Annual Leave - An employee may use annual leave for vacations, rest and relaxation, and personal business or emergencies. An employee has a right to take annual leave, subject to the right of the supervisor to schedule the time at which annual leave may be taken. Annual Leave Ceiling - the maximum amount of annual leave that may be carried over into the new leave year is 240 hours (30 days).
* Annual leave is prorated for part-time employees and employees on uncommon tours of duty.
- Fewer than 3 years of service = ½ day (4 hours) for each pay period
- 3 years but fewer than 15 years of service = 3/4 day (6 hours) for each pay period except 1 1/4 day (10 hours) in last pay period of the leave year
- 15 or more years of service = 1 day (8 hours) for each pay period
Sick Leave - An employee may use sick leave for personal medical needs, care of a family member/bereavement purposes, and/or adoption related purposes. There are no limits on the amount of sick leave that can be accumulated. Unused sick leave accumulated by employees covered by the Civil Service Retirement System will be used in the calculation of their annuities.
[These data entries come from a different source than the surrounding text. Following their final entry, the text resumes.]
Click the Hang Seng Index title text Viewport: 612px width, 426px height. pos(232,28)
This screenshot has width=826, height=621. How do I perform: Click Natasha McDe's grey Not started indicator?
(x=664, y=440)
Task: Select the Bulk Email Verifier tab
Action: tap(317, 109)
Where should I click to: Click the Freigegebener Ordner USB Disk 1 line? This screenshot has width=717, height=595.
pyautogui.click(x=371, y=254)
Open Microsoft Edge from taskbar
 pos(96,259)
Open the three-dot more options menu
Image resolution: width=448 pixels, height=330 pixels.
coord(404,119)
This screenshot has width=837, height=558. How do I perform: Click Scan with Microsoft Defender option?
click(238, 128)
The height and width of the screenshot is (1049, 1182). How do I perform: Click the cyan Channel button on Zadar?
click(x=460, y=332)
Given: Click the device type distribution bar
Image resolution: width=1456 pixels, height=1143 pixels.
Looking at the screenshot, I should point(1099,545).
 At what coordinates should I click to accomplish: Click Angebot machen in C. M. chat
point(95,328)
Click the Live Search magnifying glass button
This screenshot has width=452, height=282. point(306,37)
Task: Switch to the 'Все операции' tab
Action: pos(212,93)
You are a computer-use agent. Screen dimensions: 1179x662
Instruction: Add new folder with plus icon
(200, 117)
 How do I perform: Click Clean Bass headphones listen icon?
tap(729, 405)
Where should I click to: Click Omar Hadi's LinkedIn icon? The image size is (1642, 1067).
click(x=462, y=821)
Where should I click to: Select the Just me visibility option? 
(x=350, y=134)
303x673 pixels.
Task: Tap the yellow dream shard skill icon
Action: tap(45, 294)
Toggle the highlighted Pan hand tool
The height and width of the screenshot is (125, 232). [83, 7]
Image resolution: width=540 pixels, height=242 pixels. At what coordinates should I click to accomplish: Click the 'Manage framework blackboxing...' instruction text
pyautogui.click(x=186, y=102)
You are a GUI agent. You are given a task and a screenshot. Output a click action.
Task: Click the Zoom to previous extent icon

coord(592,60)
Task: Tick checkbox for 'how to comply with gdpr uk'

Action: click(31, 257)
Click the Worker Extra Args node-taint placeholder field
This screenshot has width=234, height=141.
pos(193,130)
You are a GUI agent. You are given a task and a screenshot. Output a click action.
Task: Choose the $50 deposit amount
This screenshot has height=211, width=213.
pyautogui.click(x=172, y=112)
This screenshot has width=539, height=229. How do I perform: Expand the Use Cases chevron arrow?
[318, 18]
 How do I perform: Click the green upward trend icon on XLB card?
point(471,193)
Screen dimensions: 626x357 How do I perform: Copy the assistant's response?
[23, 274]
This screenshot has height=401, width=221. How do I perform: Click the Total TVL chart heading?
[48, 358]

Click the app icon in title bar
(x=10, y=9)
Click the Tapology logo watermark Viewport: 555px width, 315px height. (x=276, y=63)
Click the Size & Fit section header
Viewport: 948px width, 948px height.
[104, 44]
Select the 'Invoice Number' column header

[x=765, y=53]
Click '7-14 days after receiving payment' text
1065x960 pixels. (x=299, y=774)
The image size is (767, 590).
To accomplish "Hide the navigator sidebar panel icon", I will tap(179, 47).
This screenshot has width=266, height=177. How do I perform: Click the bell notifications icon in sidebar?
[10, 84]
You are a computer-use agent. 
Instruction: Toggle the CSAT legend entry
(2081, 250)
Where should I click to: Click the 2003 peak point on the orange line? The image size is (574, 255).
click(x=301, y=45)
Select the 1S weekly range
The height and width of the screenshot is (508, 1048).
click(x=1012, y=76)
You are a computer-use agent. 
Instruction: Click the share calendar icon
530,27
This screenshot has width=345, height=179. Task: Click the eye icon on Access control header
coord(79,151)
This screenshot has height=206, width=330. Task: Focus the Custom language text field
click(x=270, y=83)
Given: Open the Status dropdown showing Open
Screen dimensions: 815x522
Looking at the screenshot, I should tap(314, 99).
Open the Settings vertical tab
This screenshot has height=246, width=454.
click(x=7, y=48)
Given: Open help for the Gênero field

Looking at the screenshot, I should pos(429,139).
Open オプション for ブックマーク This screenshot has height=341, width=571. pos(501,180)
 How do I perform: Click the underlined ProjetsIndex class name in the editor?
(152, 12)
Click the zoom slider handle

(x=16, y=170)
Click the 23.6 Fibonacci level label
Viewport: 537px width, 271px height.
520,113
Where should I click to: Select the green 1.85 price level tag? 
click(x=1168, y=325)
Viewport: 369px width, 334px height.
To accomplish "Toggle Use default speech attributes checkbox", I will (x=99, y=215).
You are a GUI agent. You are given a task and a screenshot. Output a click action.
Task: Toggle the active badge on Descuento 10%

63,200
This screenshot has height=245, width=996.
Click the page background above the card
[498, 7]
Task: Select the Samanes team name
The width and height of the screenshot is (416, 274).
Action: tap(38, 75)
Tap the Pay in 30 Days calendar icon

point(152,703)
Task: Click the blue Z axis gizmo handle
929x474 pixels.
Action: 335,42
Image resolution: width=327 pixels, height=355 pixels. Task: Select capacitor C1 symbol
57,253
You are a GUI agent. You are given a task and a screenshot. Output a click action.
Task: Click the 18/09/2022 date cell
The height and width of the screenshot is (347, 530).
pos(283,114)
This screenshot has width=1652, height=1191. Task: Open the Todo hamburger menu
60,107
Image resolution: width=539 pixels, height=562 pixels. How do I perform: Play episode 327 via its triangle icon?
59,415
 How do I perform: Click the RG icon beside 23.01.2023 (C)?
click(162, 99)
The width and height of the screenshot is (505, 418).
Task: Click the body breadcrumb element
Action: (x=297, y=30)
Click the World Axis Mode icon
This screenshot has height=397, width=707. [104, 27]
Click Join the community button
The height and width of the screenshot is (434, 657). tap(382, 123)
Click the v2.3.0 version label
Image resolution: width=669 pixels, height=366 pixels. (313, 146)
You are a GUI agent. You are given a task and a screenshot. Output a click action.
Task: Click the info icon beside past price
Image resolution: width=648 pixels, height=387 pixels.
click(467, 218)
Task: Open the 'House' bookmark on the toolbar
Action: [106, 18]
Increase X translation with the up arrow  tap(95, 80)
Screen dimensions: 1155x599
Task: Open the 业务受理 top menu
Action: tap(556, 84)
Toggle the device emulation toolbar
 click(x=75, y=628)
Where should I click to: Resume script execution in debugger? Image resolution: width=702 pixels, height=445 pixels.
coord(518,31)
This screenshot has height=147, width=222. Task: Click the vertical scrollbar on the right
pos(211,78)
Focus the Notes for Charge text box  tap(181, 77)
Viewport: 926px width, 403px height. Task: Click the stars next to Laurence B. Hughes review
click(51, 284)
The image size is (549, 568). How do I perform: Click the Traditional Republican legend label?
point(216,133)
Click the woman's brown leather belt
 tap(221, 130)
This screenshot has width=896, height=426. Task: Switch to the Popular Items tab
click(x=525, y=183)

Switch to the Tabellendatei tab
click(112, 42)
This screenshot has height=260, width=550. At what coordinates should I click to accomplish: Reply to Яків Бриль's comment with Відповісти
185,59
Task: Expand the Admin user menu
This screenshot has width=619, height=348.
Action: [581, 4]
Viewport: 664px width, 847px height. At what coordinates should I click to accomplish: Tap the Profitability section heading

- Full-time employees = ½ day (4 hours) for each biweekly pay period
- Part-time employees = 1 hour for each 20 hours in pay status
Ten (10) paid holidays each year: New Years Day; Birthday of Martin Luther King, Jr.; Presidents Day; Memorial Day; Independence Day; Labor Day; Columbus Day; Veterans Day; Thanksgiving Day; and Christmas Day.
Flexible work schedules are offered in many Library offices instead of traditional fixed work schedules to allow employees to choose their arrival and departure times to help employee's balance work and family or personal responsibilities.
Flextime Schedule - A flexitime schedule permits a staff member to choose his/her own work hours on a daily basis within established constraints, but shall work eight hours each day. During the flexible time a staff member may vary starting and stopping times within established time limits.
Compflex Schedule - A staff member may work more or less than 40 hours per workweek provided that the total work hours for the two-week pay period equals 80 hours. A workday may consist of eight or nine hours and non workdays usually include Saturday and Sunday, and Monday or Friday.
Credit Hours - Credit hours are given for authorized work performed by an employee in excess of his/her regularly scheduled tour of duty on any workday in order to vary the length of a subsequent workday. Such work is compensated by an equal amount of time off.
Compensatory Time Off - employee's may request compensatory time off in lieu of payment for irregular or occasional overtime work or regularly scheduled overtime work.
Incentive awards are given to encourage staff members to participate in improving efficiency and economy of Government operations and to recognize and reward staff members, individually or in groups, for their suggestions, inventions, or special achievements which contribute to efficiency, economy, or other improvement in Government operations. Library staff can be considered for Honorary, Cash, On-the-Spot, Job Performance, and Time Off awards.
Library employees receive on-the-job training and are eligible for skill builder classes and full-length courses offered by Library Services' Instructional Design and Training Division and by the Office of Workforce Performance and Development's Center For Learning and Development. Outside training is granted based on relevancy to position and funding.
Qualified Library Staff members receive up to $130.00 per month in the form of SmartBenefits, an electronic transfer of funds to a Smart Card, available from the Washington Metro Area Transit Authority. Subsidies are distributed monthly to be used on the Metrorail system, Virginia Rail Express, MARC commuter trains, county and commuter buses and qualified commercial van pools.